A generation ago, as Americans began logging onto the earliest versions of the internet, McAfee antivirus alerts were as ubiquitous as the sound of dial-up modems. For years, McAfee antivirus software was the standard in protection from spyware, Trojan horses, and other traps that allowed hackers access to your personal computer. Notwithstanding the recent controversy surrounding some of the activities associated with John McAfee -- the 71-year-old software security pioneer -- there is no denying he understands the benefits and pitfalls of government cybersecurity as well as anyone.
And he’s not optimistic about what the future holds if things do not change -- immediately.
Since at least the Clinton Administration -- notable for perhaps the first public cybersecurity battle over its plan to use a “Clipper chip” designed to break-through data encryption, and giving government snoops access to private phone conversations -- the centerpiece of federal “cybersecurity” plans has been amassing an arsenal of hardware and software designed for mass surveillance, data collection and sharing, and streamlined analyses. Ostensibly, this weaponry has been intended to be used against terrorists and foreign enemies.
However, the 9-11 terror attacks completely flipped the script. Under President George W. Bush, these weapons became increasingly pointed inwards towards digital communications made within the United States, including those of U.S. citizens. This strategy was then refined – and accelerated -- under President Barack Obama.
But while building weapons of offense, those in charge of America’s national cybersecurity eschewed formulating a comprehensive strategy for defense. This, as McAfee notes, was due to the government confusing “cyberwarfare” with “cybersecurity.”
“Our government defines cybersecurity by and large -- especially the FBI, Department of Justice -- as using cyber technology to make sure that American citizens toe the line, that there are no terrorist activities, and that we're all monitored and controlled,” McAfee told Larry King in an interview last month.
The consequences of this singular mindset have not been pretty. Beyond scores of cyberattacks in recent years against private entities such as Sony (2014) and Dyn (2016) – the latter of which crippled internet access on the East Coast – government agencies have been frequently targeted as well, and with great success. These targets also include agencies tasked with the very responsibility of cybersecurity; the most embarrassing being an attack carried out against the FBI and CIA by a 15-year-old, resulting in the leaking of highly sensitive information on tens of thousands of FBI and DHS employees.
Consequently, McAfee asks, “is this the agency you want running America's cybersecurity?”
To be sure, America’s spy agencies should be – indeed, must be --equipped with the tools to adapt and meet the rapidly evolving and ubiquitous security challenges in the digital age. However, amassing these tools cannot be its only focus as it has been in recent years; nor should such tools be used to blindly harvest and database the private communications of citizens accused or suspected of no crimes, as Trump’s pick for CIA director apparently desires. Not only are there serious constitutional questions surrounding these practices, but given the reluctance of all branches of government to adhere to virtually any meaningful privacy safeguards or use-protocols for such data, it is hard to trust these agencies with such sensitive data given their inability to protect even their own classified data from theft.
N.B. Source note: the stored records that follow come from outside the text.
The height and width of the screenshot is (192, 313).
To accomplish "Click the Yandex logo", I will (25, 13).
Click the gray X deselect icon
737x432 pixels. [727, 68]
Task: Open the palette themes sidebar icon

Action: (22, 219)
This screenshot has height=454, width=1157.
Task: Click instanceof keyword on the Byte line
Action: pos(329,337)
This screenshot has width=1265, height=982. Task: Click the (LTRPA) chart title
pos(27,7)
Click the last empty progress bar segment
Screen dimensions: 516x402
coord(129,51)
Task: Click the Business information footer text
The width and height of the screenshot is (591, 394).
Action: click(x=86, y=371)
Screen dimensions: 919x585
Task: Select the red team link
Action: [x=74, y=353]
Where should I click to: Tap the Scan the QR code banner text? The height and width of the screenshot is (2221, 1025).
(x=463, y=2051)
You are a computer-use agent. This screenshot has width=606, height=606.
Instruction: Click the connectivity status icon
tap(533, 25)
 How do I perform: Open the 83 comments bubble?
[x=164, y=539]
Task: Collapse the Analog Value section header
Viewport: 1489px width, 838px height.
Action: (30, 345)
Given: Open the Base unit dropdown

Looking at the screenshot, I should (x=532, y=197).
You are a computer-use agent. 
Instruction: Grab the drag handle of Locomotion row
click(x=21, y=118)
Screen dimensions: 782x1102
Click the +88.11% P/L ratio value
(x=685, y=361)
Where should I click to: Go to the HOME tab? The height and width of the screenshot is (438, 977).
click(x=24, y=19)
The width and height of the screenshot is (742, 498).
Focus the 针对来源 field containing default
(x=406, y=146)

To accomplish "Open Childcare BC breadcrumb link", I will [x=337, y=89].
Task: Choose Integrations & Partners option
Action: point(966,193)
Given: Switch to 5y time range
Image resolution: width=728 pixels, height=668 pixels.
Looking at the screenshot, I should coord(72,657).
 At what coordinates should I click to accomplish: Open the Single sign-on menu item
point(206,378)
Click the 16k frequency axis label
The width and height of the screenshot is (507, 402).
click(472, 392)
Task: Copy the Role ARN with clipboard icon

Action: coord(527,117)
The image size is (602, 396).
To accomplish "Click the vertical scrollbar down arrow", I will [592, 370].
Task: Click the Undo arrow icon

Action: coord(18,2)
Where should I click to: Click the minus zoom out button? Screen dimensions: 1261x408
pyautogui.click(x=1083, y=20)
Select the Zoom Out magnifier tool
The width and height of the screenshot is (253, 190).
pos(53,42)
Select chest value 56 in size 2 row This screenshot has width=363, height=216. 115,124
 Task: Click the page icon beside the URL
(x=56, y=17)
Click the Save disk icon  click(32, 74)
This highlights another pressing need – the development of effective defensive practices against cyber-attacks. While it is impossible to create a completely impenetrable firewall against hackers, the government’s demand for so-called “backdoors” into security systems and encryption “keys” exponentially weaken security measures in development. Rather than working to undermine data security, the government should be working directly with the private sector to boost these advancements; which would not only better protect private companies from attack, but also the government itself.
A good start for this is hiring security experts from the private sector, and even non-profit organizations aligned around exposing security flaws in the name of cybersecurity, to help spearhead the development of better cybersecurity protections; as opposed to the current plan of tasking law enforcement officials with the responsibility.
To make a “reboot” of the government’s cybersecurity strategy successful, it will require two major buy-ins from the new Trump Administration; neither of which appears imminent at first blush. The first is to finally recognize a problem exists with the way government is currently approaching cybersecurity. The second is a willingness to make a fundamental change to a culture of cyber-warfare, and instead focus on one of true cybersecurity – even if it comes at the expense of government’s grip over control of private communications.
McAfee is among many who actually understand the seriousness of this issue, but are not holding their breath waiting for this institutional change; nevertheless, he cares enough to raise the alarm. And we would do well to listen.